Chapter 6

  • According to Mill the sole permissible aim of man in interfering with liberty, whether as an individual or as a society, is self-protection. It is not justifiable to interfere with X’s liberty “for X’s own good”. Rather Mill said that X would be able to maximise his own happiness by taking decisions for himself.
  • Devlin argues against Mill, saying that every man has the ability to affect others so that if he acts immorally, society itself is under attack. Therefore Mill’s attempt to cordon off an area into which the law must not pass makes no sense. He says individualism that reigned in Mills’ time is now defunct e.g. in economic matters.
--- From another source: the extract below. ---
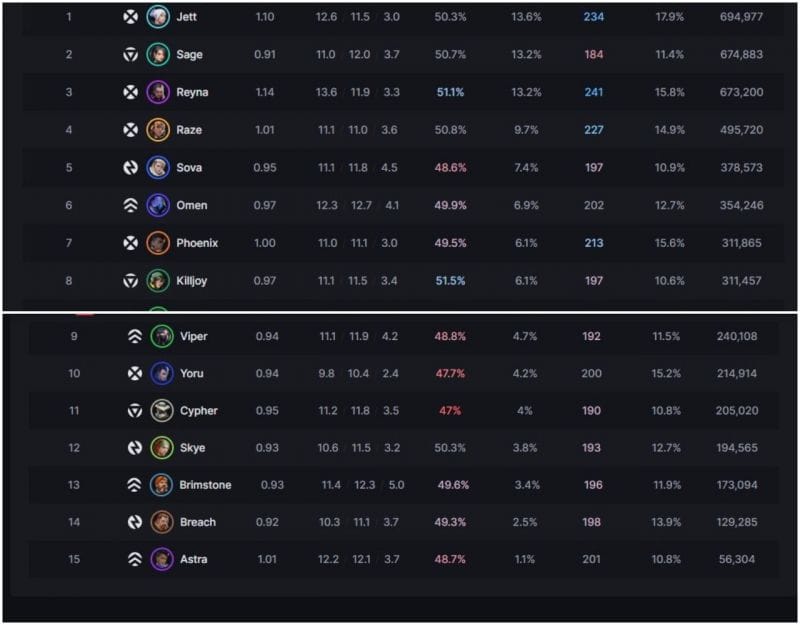The width and height of the screenshot is (800, 625).
Task: Click Reyna's 241 average score value
Action: 594,92
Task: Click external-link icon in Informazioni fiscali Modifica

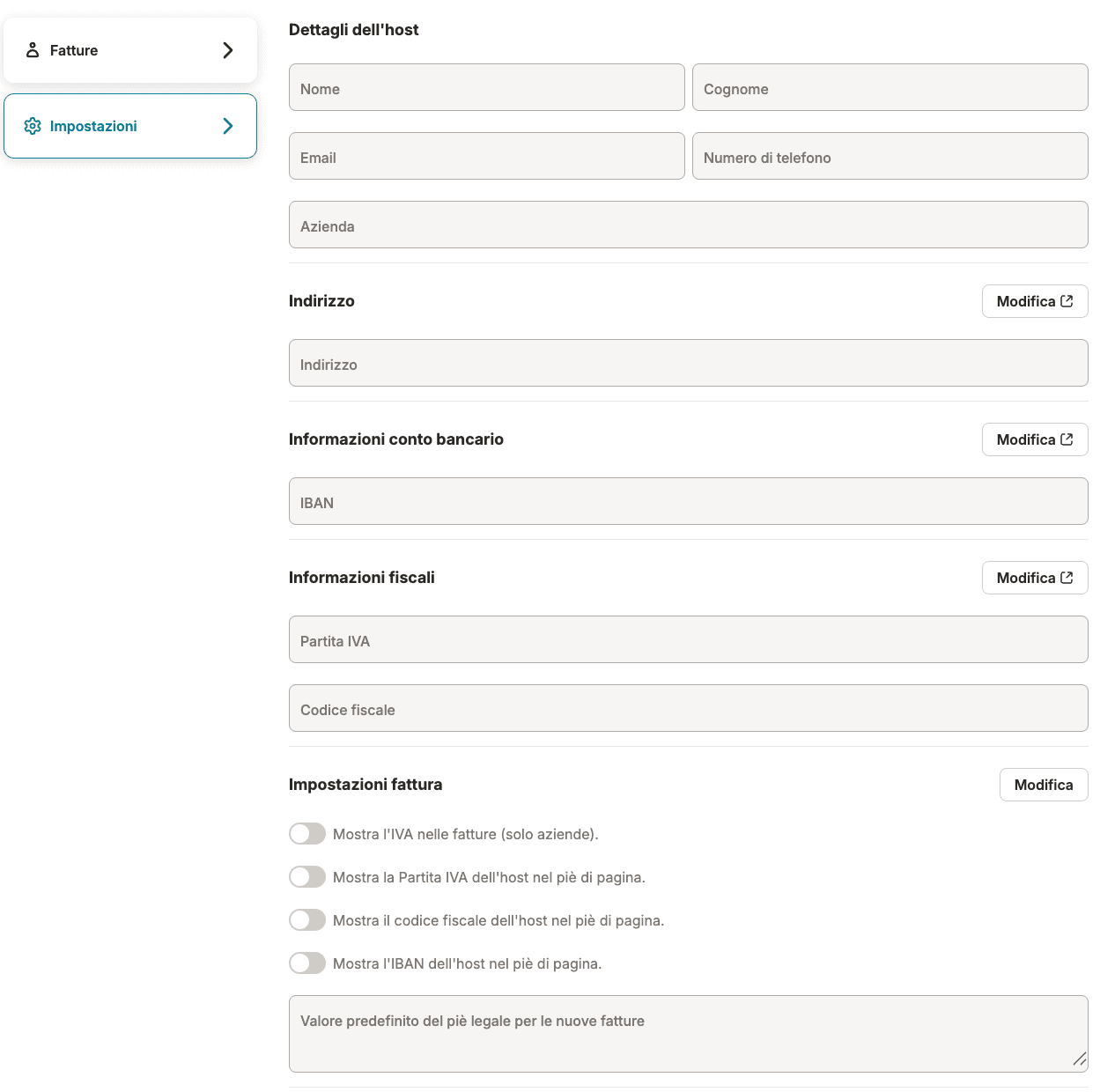Action: point(1067,578)
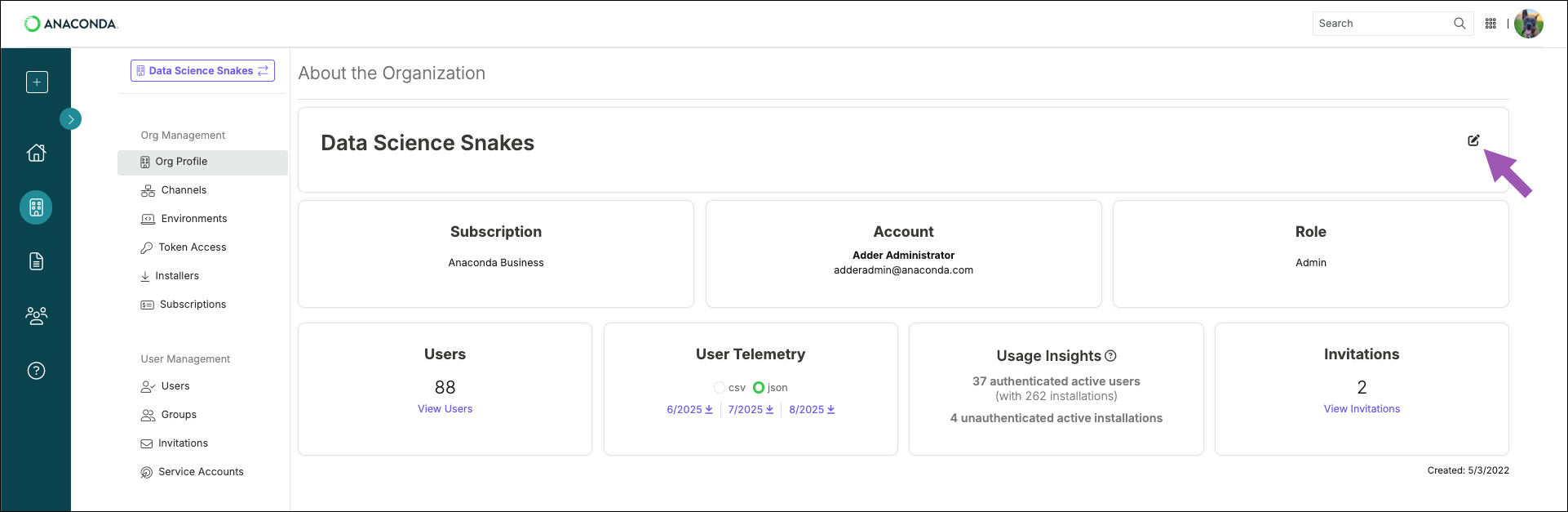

Devlin’s belief still rests on the dodgy premises that (1) Society has a shared morality and (2) that it needs this to survive. Also economics and morality are different. Devlin says that if a large proportion of individuals are consumed by vice then society itself would be weakened e.g. “a nation of debauchees could not have responded to Churchill’s call for blood and toil and sweat and tears”. Hart is not against stopping people physically self harming e.g. limits on alcohol etc. However where there is no physical harm, there is no reason why a society with loose sexual practices would not be able to respond to Churchill’s call. Also he is saying why one particular morality (Christianity) is capable of defending society and NOT that a shared morality in general is necessary for the continuance of society. This contradicts his initial point that any morality, whether based on Islam, Christianity, Hippy-ism etc is fine, so long there is a morality. Could a society of Hippies, who regarded Devlin’s stoic values have responded to Churchill’s call? Thus is Devlin defending shared morality or shared Christian morality? His specific defence of Christian morals (e.g. his belief that homosexuality is unnatural, prostitutes are “exploiters” and drink is wrong) suggests the latter. The very fact that non-Christian societies DO survive disproves his belief that society needs shared morals.
  • Devlin rejects the argument that punishment of a vice that cannot be changed (e.g. homosexuality) causes misery unfairly. He says that misery is caused unfairly, by this account to a paedophile, whose imprisonment causes the same misery as a homosexual- neither of them can physically change their desires. Stupid point: the difference is that a consenting adult homosexual is not being harmed whereas a non-consenting child clearly is.